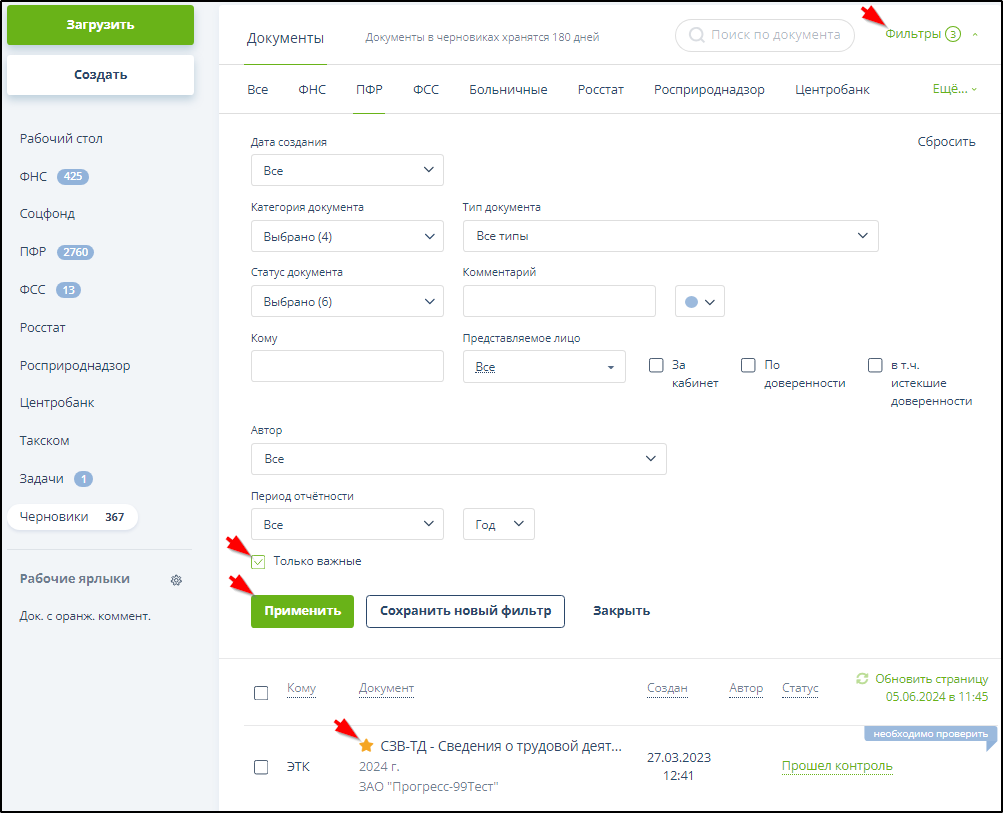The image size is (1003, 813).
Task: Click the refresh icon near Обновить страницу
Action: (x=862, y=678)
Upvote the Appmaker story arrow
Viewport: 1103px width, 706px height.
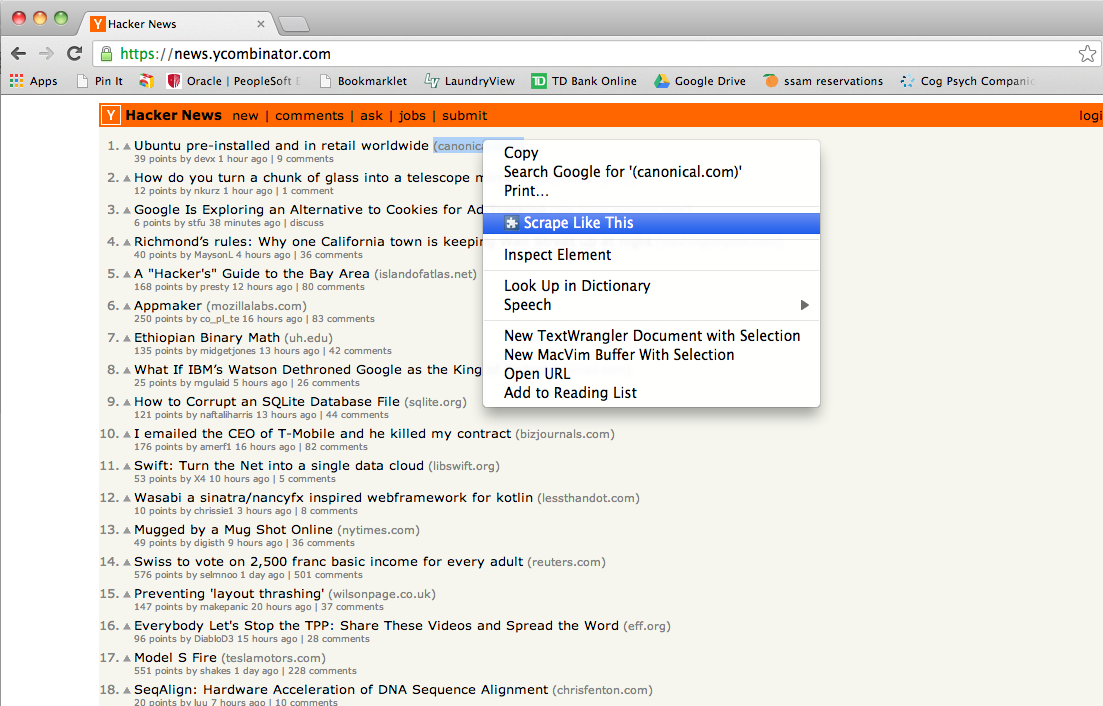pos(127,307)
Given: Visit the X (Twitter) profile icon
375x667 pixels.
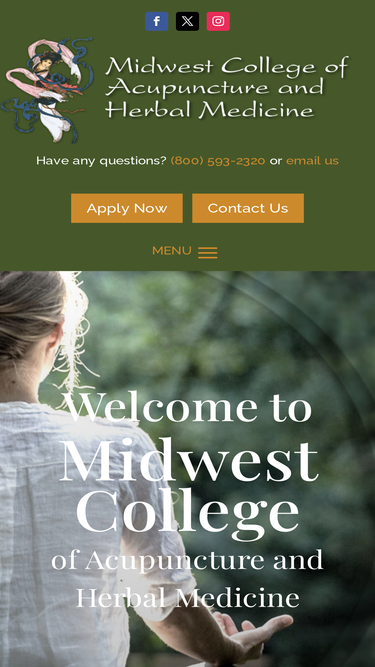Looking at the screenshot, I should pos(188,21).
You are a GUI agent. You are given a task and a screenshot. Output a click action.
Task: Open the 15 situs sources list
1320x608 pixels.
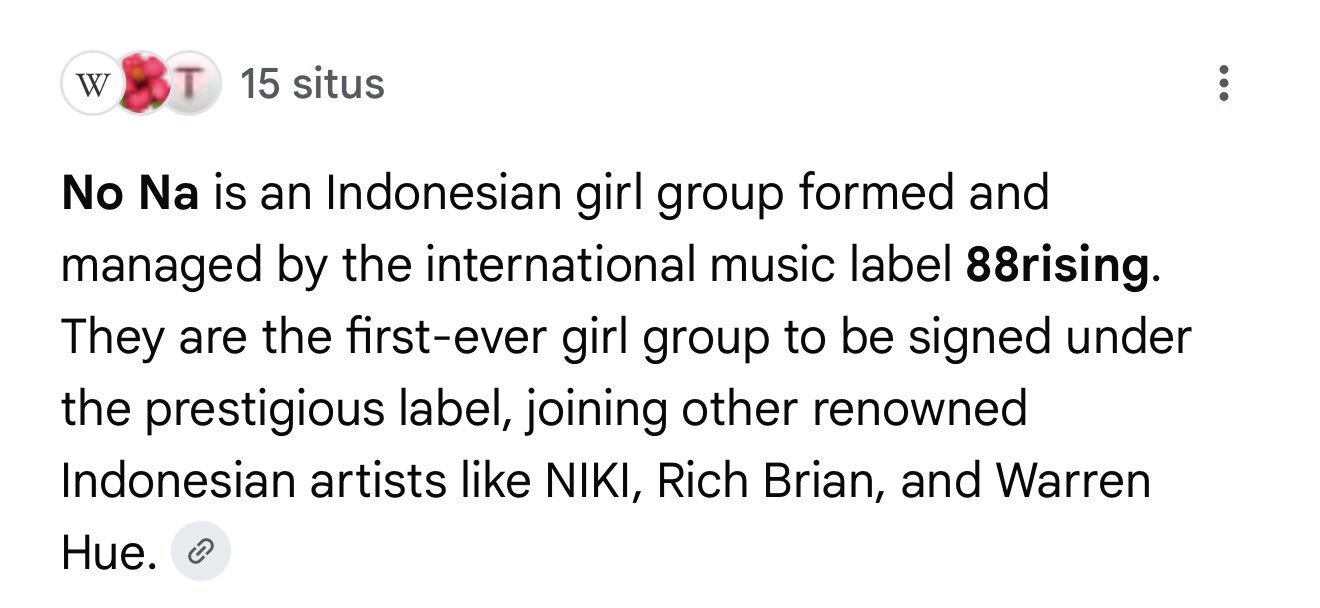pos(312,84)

•••••

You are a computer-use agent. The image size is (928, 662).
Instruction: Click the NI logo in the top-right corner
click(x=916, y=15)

•••••

**EXERCISE OBJECTIVE**
Which lines contain "agent"? Copy each of them from the listing.

**ANSWER BOX**
You are a GUI agent. You are given a task and a screenshot. Output a click action.
You are a computer-use agent. The image size is (928, 662).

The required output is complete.